The Texas Parks and Wildlife Department said it would close part of Galveston Bay to commercial and recreational oystering starting Monday after collecting a low amount of legal size oysters through sampling.
The department announced Thursday it would close part of the bay north of Port Bolivar and roughly between Texas City and Smith Point, on the west side of the bay.
“Sampling results indicate the number of legal oysters is very limited in these areas,” said Lance Robinson, the wildlife department’s deputy director of coastal fisheries. “This closure is designed to provide some protection to undersized oysters so they can reach legal sizes.”
The state tentatively plans to reopen the area in November, Robinson said.
In December, the wildlife department said oyster growth in Galveston Bay might be delayed by Hurricane Harvey. Thursday’s announcement did not connect the closures directly to the late August storm, however.
The announcement came about the same time that Texas Gov.

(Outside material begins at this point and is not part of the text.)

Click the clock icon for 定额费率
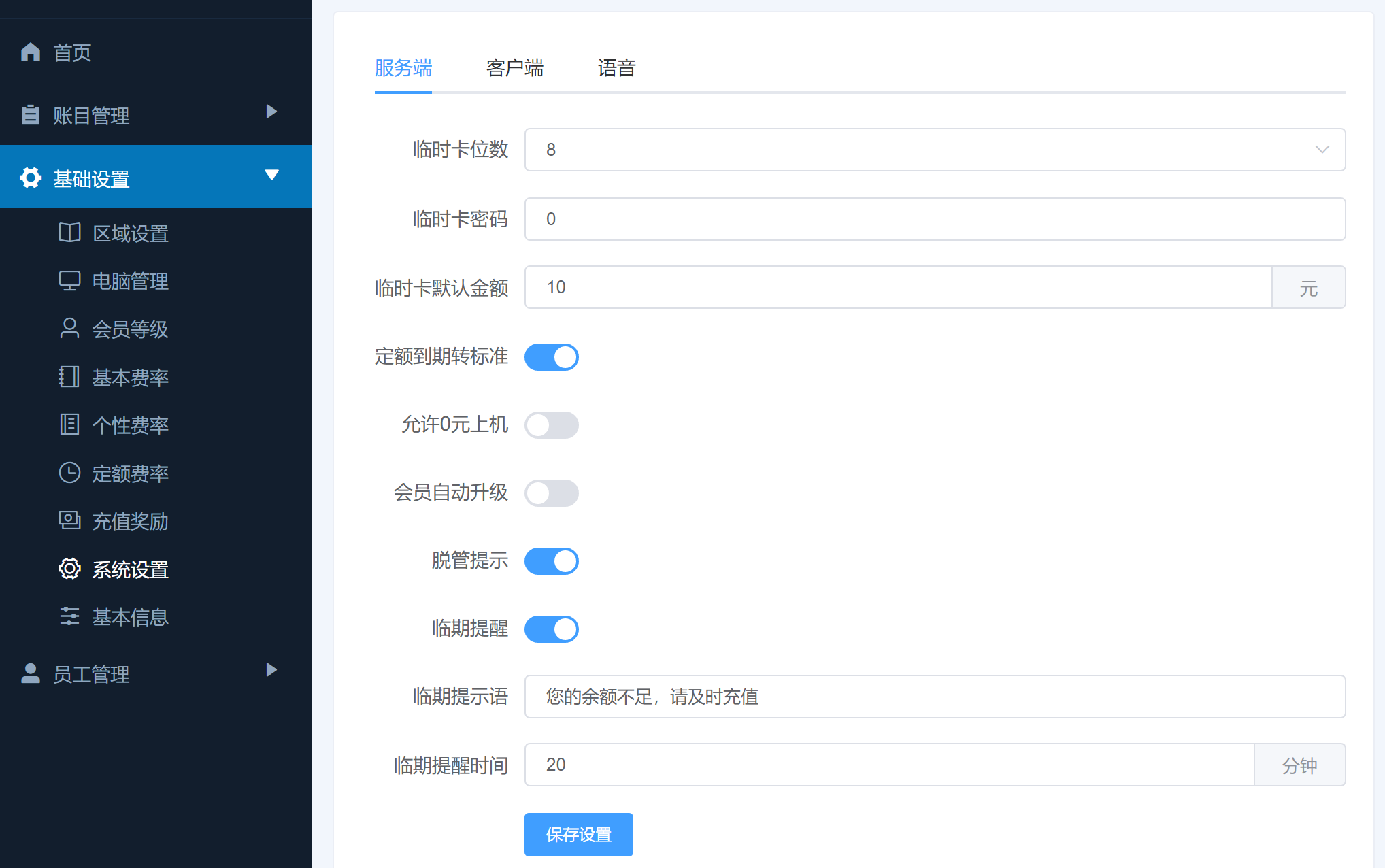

Greg Abbott asked the U.S. Commerce Department to declare a federal fisheries disaster for the Texas coast.
“Commercial and recreation fisheries along the Texas coast from Nueces County to Jefferson County suffered overwhelming property losses as a result of damaging winds and torrential rainfall,” Abbott wrote. “The inability of businesses to open or conduct operation further compounded the economic losses of this region, as many individuals were without employment in the months following the storm.”

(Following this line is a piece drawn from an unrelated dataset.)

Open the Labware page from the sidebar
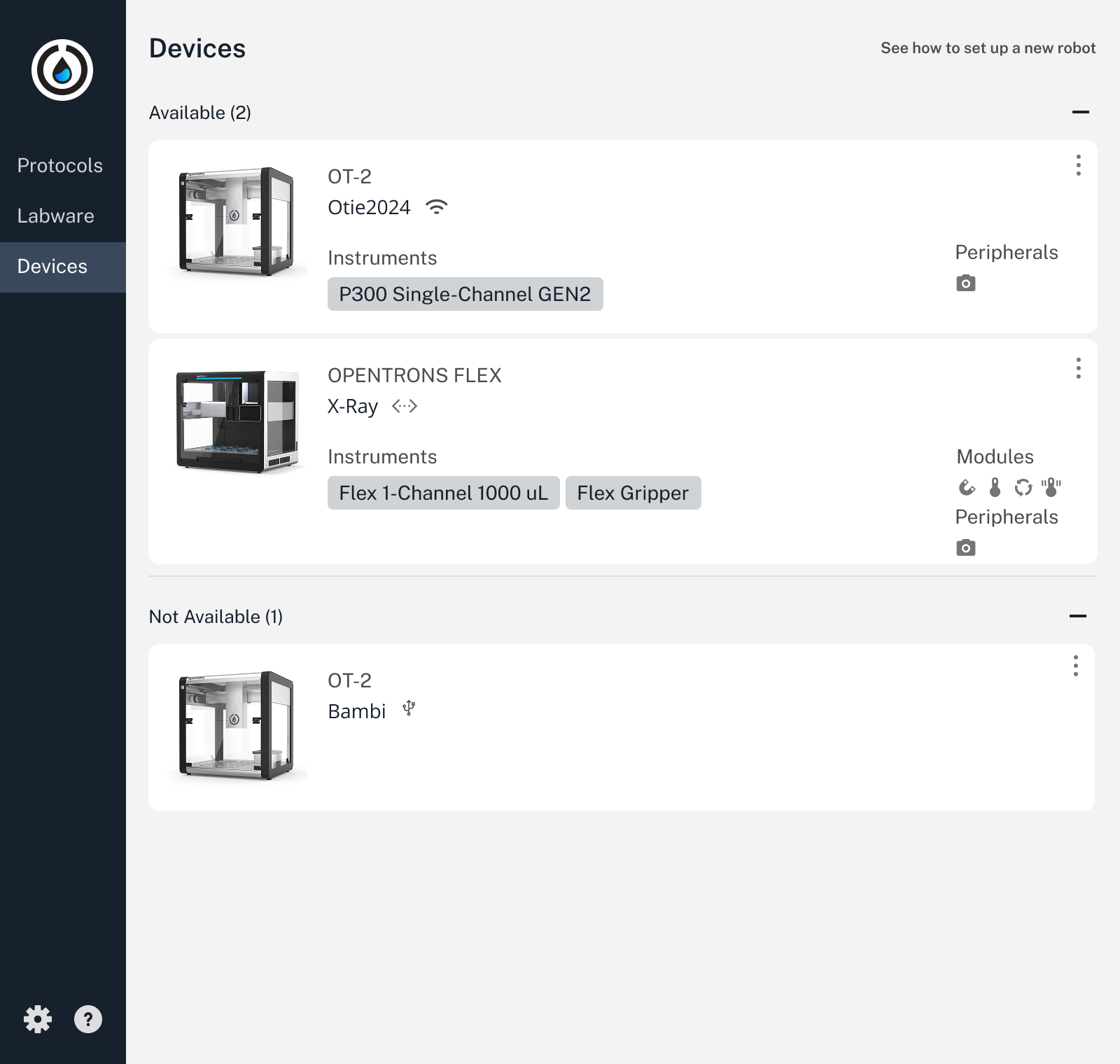The image size is (1120, 1064). [56, 216]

Abbott specifically cited the closure of oyster harvesting areas after the storm.
He also noted the damage done to bait shops, marinas and hotels along the Texas coast, and blamed the storm for a 20 percent decrease in fishing and hunting license sales since the storm.
The two-year federal budget passed by Congress last week included $200 million to the National Oceanic and Atmospheric Administration to help mitigate damage caused to fisheries by storms.